Didier Stiers Journaliste

L’ANGLAIS INSTALLÉ À SIDNEY AIME MÉLANGER LES GENRES ET TENTER DE NOUVELLES COLLABORATIONS, MAIS JAMAIS AU DÉTRIMENT DE L’ÉMOTION.

Mark Pritchard

« Under the Sun »

DISTRIBUÉ PAR WARP RECORDS.

8

Il est loin d’être un inconnu, ce Mark Pritchard. Certes, mais il s’est le plus souvent exprimé sous des pseudos, comme Harmonic 313 et Troubleman, ou alors dans des formations telles que Jedi Knights, Global Communication et Africa Hitech. L’homme est aussi remixeur de pointures parmi lesquelles on retrouve Aphex Twin, Depeche Mode, Massive Attack, Radiohead (à l’époque de King of Limbs) ou encore la défunte Amy Winehouse. Il y a trois ans de cela environ, le Britannique installé en Australie a pourtant décidé de ne plus se manifester que sous son nom propre et a sorti une poignée d’EP, notamment avec Clark.
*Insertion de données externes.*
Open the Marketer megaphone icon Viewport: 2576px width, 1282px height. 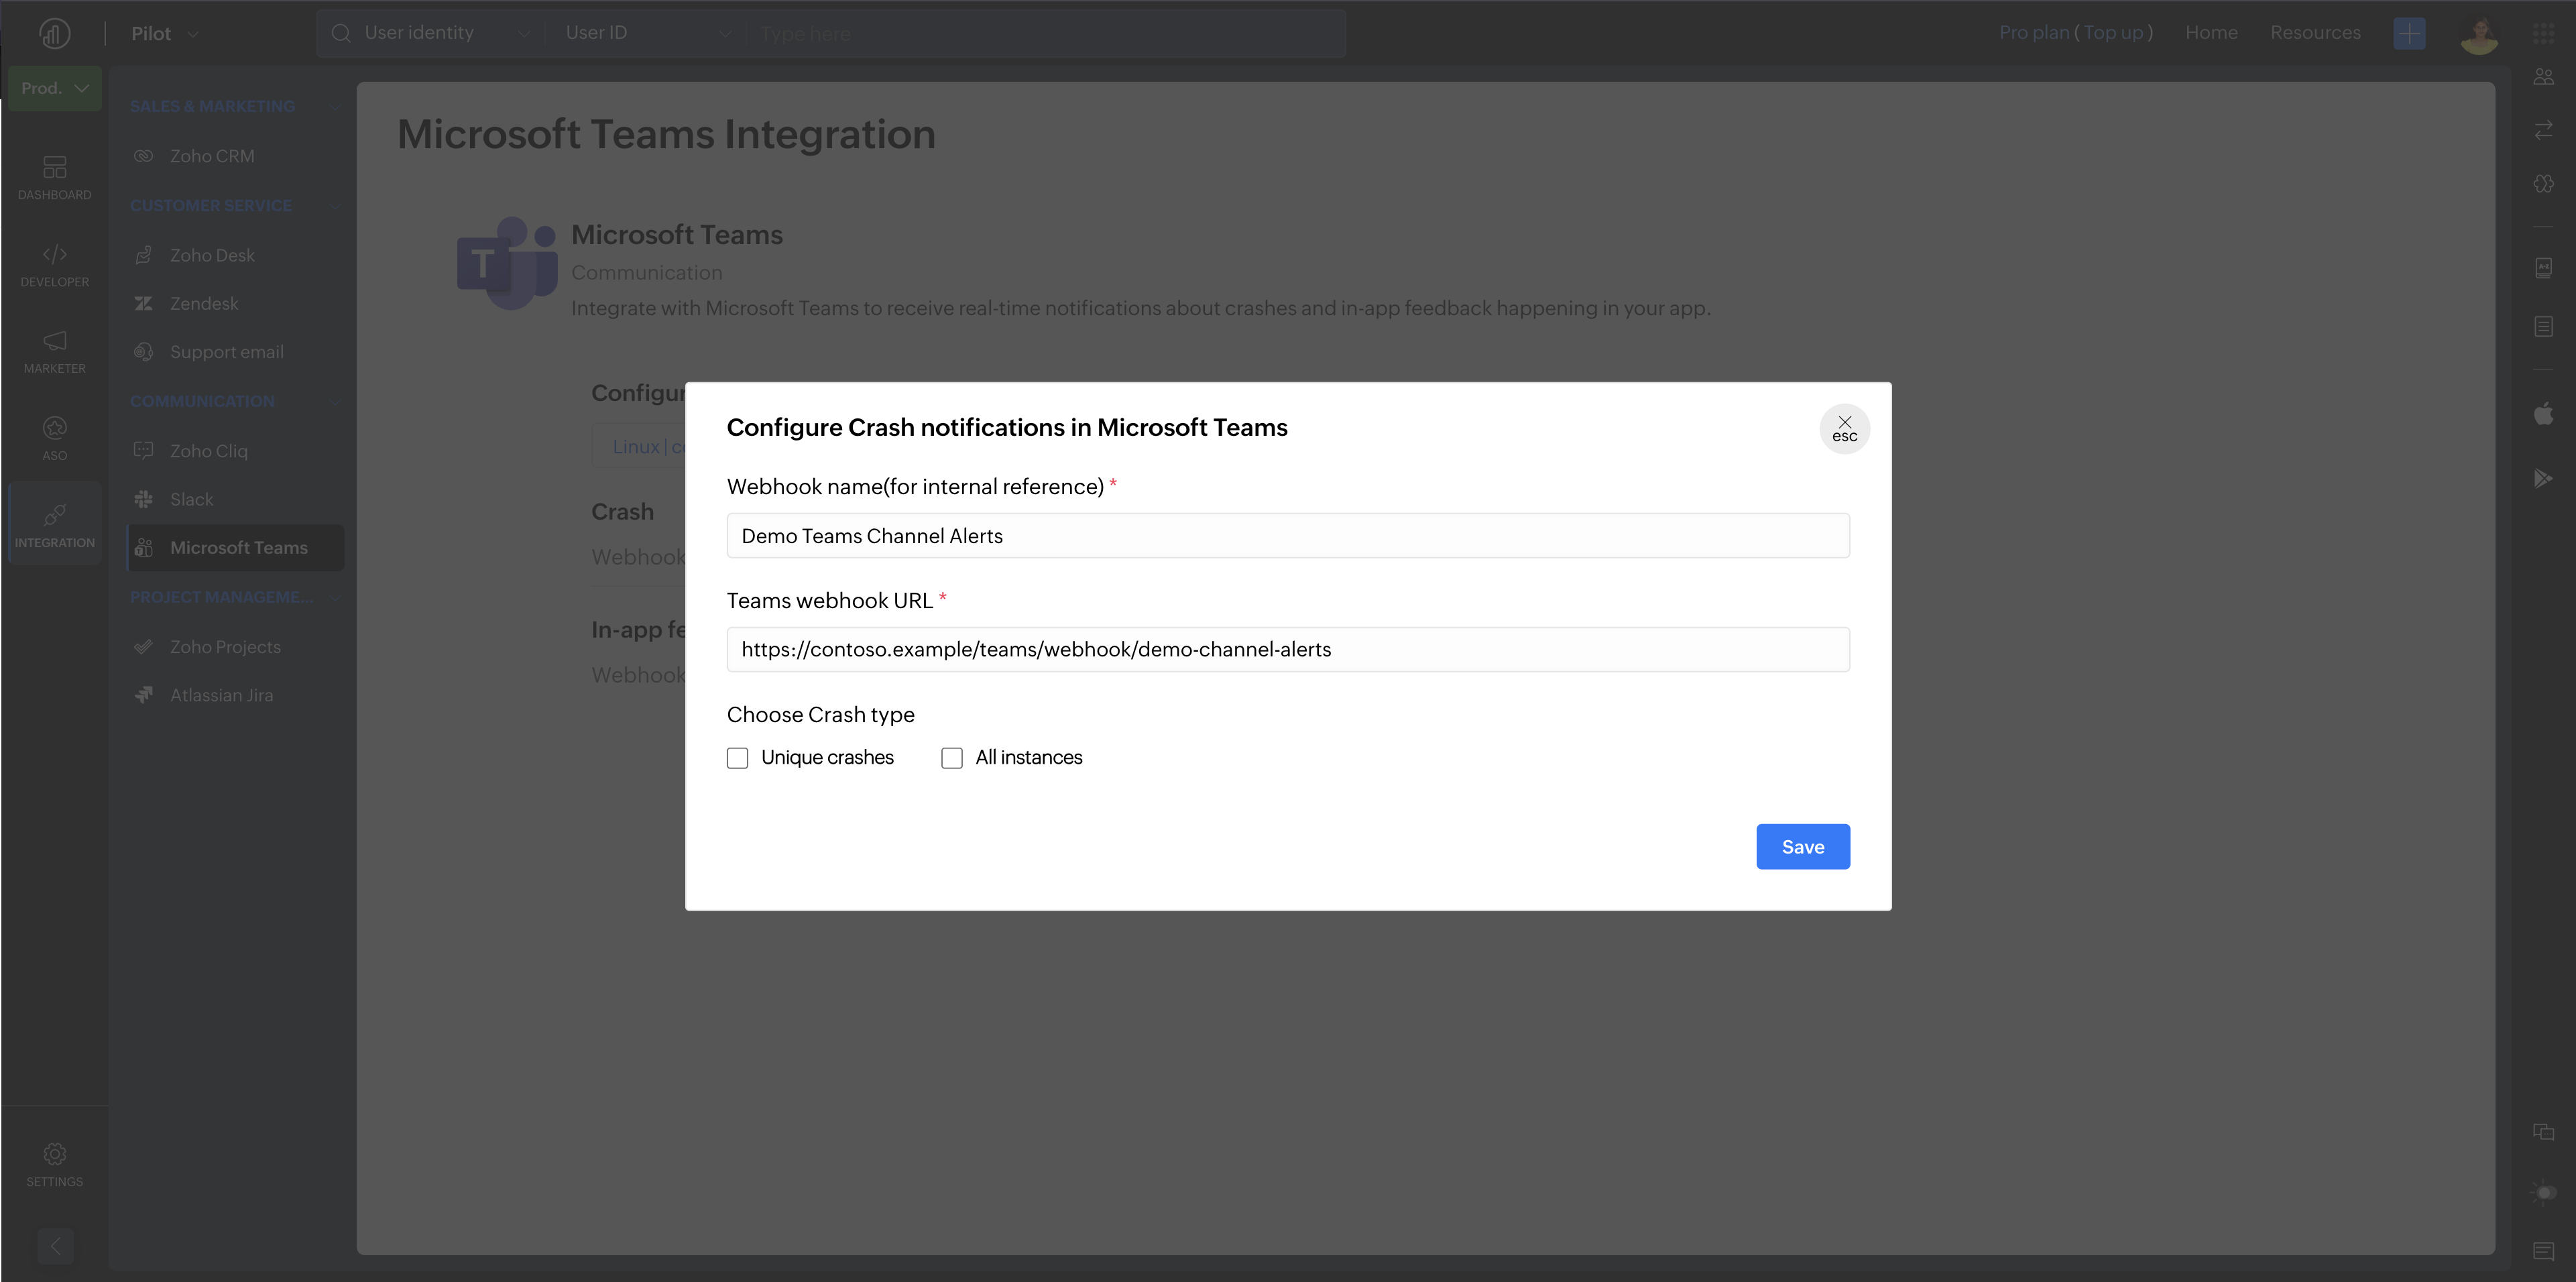pyautogui.click(x=54, y=341)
Trois ans plus tard donc, voilà cet Under the Sun nettement moins orienté dancefloor que les galettes susmentionnées. Lisez: ne cherchez pas le beat, il en est (presque) absent! C’est que l’artiste, souvent salué pour son travail d’infatigable défricheur et soupçonné d’avoir chez lui des piles de carnets truffés d’idées, a plus d’une corde à son arc et bien des choses à exprimer, seul ou, sur quatre des seize plages de ce bel album, accompagné par un invité. Linda Perhacs, la muse psyché folk de Devendra Banhart et autre Julia Holter, chante sur You Wash My Soul, touchante ballade portée par une guitare acoustique et la voix douce de l’Américaine. Sur un tempo tout aussi tranquille, l’envoûtant Beautiful People est l’occasion pour Pritchard de renouer avec Thom Yorke (les deux se connaissent via Clive Deamer, second batteur de Radiohead). Flûte et percussions donnent à cette compo, dont l’auteur dit qu’il y est question de perte, de désespoir et de chaos, un petit quelque chose d’étrangement médiéval qui n’échappera à personne.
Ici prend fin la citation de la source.